- **Your assignment**:
Using the data below, show every line where the word "watermark" occurs.

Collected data
···

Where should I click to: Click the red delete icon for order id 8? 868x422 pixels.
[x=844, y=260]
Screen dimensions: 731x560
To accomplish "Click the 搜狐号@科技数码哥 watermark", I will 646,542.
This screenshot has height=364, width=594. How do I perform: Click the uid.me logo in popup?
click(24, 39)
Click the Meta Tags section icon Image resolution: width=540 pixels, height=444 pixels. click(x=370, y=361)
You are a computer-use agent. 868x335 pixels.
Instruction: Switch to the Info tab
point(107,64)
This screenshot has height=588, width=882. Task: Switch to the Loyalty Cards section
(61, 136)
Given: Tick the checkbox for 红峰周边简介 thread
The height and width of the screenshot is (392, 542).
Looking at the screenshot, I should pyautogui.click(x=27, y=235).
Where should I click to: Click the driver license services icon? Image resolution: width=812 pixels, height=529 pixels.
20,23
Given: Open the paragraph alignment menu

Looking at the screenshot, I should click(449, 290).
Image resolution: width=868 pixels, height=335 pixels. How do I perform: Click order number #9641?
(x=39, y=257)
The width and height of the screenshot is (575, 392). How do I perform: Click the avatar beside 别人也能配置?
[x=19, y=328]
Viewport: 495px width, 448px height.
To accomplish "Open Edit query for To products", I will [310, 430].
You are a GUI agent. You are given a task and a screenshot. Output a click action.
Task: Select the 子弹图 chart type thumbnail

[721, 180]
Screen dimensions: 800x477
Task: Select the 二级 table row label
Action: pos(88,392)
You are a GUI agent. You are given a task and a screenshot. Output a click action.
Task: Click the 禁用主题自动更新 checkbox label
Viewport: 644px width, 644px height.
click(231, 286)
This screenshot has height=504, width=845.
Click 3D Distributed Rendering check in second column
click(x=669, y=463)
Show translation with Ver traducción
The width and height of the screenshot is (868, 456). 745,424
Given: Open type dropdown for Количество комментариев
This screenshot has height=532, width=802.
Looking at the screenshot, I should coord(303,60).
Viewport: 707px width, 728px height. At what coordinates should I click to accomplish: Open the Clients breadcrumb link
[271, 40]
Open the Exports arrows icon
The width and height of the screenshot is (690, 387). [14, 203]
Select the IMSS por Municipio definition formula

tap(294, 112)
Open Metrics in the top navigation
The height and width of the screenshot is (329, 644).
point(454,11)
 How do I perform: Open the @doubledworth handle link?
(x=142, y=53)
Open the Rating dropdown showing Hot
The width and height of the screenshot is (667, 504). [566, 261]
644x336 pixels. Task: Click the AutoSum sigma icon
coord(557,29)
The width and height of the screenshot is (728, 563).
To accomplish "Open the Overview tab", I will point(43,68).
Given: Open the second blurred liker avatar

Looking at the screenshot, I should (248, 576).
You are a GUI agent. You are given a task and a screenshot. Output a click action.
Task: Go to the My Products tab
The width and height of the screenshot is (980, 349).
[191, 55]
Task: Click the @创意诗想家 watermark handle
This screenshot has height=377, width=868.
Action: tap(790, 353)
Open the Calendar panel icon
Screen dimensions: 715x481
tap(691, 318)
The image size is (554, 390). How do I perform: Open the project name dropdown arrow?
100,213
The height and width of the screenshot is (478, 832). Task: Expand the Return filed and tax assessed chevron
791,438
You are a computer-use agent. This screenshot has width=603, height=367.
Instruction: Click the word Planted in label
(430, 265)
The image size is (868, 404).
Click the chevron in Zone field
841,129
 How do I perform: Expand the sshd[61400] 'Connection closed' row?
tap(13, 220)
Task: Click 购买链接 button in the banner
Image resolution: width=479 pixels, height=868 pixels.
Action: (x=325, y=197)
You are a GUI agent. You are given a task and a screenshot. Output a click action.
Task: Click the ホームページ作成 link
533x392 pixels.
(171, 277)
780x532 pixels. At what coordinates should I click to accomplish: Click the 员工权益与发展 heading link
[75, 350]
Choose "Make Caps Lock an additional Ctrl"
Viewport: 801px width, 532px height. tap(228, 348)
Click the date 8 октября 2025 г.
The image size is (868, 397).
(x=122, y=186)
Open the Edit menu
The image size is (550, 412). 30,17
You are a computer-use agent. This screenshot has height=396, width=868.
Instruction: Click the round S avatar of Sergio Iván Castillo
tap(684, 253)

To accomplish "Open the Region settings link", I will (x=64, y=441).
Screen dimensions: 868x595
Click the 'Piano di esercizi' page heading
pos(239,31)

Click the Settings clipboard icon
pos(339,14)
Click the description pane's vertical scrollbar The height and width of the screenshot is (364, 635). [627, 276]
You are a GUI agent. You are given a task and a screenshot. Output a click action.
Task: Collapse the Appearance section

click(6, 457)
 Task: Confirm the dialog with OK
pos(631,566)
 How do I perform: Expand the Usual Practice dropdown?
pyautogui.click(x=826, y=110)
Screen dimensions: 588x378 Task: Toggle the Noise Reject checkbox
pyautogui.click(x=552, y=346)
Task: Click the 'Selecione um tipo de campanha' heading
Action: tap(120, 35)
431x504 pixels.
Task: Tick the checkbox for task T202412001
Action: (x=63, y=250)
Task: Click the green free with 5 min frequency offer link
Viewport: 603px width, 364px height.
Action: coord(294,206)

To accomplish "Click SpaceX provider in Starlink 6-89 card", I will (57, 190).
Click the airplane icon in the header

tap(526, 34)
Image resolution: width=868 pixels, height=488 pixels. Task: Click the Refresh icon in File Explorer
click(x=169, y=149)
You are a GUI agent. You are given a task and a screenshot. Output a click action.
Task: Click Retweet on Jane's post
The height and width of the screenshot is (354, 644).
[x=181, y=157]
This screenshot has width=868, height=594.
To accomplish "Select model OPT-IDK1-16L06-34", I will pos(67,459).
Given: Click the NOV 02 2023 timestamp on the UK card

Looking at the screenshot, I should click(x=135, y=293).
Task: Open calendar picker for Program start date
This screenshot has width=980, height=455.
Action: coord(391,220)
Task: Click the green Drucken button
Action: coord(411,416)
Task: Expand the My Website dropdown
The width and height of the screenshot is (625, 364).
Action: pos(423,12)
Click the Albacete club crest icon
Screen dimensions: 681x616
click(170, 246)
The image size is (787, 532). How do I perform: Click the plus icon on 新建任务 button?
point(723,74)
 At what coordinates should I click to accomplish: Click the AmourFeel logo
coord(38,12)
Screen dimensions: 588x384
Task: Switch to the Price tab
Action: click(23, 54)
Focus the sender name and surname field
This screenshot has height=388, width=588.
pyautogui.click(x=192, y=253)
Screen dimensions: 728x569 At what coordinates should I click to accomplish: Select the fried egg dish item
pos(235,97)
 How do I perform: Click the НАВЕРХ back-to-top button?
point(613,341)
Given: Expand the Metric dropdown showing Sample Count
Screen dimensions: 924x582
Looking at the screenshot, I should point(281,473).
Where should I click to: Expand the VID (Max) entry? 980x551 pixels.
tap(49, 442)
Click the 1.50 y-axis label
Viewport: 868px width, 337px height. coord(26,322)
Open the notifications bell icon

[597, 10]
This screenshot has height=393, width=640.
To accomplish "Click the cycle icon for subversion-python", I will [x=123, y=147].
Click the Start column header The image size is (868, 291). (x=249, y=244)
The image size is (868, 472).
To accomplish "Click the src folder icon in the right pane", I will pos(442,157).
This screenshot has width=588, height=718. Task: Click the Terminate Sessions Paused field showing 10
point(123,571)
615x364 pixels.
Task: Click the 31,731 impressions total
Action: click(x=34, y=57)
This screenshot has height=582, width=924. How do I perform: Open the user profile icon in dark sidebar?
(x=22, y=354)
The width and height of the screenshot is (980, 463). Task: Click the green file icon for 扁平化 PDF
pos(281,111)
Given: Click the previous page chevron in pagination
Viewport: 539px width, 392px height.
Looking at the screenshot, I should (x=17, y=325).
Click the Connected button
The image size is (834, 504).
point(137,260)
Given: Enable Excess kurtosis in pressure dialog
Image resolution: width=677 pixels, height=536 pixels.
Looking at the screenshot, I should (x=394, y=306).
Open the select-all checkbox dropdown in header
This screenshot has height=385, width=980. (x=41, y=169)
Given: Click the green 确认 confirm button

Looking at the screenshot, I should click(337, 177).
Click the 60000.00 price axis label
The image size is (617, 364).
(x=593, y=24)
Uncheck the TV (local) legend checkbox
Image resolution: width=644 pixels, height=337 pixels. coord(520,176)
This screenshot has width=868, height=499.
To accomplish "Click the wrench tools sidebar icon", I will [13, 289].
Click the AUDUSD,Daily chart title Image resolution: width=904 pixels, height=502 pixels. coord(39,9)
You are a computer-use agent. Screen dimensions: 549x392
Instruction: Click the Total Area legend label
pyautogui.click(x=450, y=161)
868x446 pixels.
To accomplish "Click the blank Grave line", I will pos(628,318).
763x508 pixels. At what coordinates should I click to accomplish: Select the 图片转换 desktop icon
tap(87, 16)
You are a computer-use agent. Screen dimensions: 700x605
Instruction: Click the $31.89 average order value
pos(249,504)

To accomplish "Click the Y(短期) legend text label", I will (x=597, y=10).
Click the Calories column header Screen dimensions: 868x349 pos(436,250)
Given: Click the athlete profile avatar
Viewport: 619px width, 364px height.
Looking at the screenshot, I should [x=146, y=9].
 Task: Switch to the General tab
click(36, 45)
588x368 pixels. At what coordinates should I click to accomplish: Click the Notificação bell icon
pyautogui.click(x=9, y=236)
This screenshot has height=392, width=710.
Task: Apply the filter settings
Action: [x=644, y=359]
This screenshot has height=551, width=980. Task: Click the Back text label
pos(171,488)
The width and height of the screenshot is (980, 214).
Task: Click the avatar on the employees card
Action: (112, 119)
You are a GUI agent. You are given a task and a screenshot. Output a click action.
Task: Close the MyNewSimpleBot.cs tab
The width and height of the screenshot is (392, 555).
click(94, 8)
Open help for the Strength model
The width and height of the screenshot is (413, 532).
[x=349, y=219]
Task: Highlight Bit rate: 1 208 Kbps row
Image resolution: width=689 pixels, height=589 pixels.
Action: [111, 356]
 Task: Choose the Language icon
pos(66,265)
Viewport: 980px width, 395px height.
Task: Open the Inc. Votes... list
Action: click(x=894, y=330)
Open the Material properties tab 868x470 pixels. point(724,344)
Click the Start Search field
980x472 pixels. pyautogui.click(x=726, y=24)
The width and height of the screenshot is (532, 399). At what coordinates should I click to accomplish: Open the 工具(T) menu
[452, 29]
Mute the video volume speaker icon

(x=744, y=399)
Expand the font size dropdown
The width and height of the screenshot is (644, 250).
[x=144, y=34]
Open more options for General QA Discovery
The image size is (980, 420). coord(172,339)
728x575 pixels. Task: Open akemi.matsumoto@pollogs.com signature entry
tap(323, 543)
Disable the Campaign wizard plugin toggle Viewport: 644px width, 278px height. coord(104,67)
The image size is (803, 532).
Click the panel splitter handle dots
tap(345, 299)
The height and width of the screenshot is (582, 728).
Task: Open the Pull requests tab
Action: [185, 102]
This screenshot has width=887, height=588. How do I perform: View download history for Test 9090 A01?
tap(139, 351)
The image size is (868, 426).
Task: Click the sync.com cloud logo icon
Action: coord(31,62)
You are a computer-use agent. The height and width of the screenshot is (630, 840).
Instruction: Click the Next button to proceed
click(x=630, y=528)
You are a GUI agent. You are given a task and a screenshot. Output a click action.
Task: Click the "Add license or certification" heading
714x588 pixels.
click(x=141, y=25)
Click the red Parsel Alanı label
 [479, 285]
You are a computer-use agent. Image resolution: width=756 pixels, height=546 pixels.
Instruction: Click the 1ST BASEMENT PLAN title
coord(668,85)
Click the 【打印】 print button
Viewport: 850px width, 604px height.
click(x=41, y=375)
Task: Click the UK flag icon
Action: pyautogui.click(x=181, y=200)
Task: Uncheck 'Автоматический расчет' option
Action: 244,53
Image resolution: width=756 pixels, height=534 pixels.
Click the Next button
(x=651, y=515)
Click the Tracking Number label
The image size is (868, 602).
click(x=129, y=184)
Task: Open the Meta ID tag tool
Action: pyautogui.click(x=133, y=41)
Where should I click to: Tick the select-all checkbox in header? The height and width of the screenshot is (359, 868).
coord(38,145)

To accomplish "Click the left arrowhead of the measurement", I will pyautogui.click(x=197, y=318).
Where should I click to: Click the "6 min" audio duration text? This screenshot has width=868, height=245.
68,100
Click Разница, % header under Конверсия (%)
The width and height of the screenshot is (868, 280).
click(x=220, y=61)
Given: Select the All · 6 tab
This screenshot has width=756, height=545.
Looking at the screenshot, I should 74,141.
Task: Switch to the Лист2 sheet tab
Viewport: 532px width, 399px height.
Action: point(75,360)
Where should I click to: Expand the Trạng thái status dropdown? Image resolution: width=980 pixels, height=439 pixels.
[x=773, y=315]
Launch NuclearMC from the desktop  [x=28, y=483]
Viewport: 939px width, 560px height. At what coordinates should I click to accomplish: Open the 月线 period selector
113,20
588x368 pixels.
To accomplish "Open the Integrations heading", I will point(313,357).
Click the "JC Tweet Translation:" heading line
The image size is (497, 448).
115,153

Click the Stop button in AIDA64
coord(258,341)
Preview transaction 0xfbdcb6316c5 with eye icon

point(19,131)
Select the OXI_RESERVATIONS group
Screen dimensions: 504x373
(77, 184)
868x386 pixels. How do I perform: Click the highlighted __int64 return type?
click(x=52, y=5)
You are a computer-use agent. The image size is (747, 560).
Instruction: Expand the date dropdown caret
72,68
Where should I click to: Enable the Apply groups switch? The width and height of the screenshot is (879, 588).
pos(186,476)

···

- **Answer section**:
To accomplish "Click the 搜狐号@科技数码哥 watermark", I will 646,542.
Task: Click the @创意诗想家 watermark handle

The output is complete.